SaturdayNight-Feever

DJ „Michi“ heizte dem Partyvolk bei der zweiten Ascheberger Rock- und Pop Nacht richtig ein
ASCHEBERG. Die Devise war klar. Am Samstagabend hatten ganze Generationen ein Ziel: „Gemeinsam abrocken!“
Wo? Na in Ascheberg natürlich! Denn dort stieg sie schließlich die zweite Ascheberger Rock und Pop Nach. Und DJ Michael „Michi“ Frye machte es spannend. Langsam, ganz langsam bereitete es sich aus dieses Kribbeln im Bauch. Die ersten Füße zuckten und dann um 21 Uhr stieg Nebel auf. Verpasste der Tanzfläche ein surreales Aussehen. Die Discokugel schimmerte und dann endlich war es soweit!

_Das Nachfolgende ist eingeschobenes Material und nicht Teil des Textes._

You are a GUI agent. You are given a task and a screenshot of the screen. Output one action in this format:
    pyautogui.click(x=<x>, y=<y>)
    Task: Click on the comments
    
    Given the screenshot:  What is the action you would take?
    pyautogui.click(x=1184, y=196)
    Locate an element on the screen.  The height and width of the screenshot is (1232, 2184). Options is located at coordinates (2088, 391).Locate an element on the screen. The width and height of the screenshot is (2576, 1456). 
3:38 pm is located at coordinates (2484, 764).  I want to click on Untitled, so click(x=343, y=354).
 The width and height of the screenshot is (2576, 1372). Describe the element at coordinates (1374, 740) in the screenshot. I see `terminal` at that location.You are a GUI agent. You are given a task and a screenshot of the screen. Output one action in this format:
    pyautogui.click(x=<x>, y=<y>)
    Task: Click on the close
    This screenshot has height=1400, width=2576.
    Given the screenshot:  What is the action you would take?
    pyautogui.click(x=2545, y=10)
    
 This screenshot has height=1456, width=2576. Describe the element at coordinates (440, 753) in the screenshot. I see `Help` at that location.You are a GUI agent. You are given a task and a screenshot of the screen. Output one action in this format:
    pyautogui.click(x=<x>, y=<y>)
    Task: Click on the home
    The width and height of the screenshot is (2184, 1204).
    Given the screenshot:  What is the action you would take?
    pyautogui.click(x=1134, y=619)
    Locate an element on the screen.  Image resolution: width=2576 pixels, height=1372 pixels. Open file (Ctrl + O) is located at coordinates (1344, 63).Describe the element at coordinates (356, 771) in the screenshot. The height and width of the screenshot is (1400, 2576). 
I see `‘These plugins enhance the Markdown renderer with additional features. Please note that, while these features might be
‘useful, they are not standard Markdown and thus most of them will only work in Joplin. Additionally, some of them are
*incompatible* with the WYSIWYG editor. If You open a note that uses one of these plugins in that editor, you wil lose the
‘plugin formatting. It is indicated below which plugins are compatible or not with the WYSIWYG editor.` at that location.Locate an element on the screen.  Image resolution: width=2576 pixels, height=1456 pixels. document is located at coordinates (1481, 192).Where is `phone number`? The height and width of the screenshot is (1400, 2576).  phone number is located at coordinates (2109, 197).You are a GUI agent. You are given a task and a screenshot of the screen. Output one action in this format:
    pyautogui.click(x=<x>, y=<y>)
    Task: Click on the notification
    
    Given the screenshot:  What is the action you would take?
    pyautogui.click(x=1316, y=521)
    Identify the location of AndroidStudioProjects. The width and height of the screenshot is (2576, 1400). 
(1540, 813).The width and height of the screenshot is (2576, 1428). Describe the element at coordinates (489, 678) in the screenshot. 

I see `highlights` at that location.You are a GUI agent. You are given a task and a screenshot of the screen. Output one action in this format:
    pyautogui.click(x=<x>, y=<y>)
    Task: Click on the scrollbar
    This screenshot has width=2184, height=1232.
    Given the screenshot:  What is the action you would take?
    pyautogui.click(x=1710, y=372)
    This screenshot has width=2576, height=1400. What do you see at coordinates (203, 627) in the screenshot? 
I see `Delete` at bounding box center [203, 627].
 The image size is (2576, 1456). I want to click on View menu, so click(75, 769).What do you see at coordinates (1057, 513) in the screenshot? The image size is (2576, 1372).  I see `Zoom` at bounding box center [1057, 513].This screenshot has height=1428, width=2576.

Die Dancing Queens eroberten die Mitte der Frenkischen Festscheune, Jung und Alt gerieten in Bewegung. Ließen los, ließen sich treiben zu den Klängen der Musik. Abba, Boney M – die 70er ließen grüßen, Paare wirbelten über die Tanzfläche, so wie sie es in früheren Zeiten getan hatten. DJ „Michi“ gab Gas. Ließ das Feiervolk auf der neuen Deutschen Welle reiten! Spornte sie an, heizte ihnen ein und zwar richtig. Es gab kein Halten mehr. Die Hüften kreisten und die Beine waren unaufhörlich in Bewegung.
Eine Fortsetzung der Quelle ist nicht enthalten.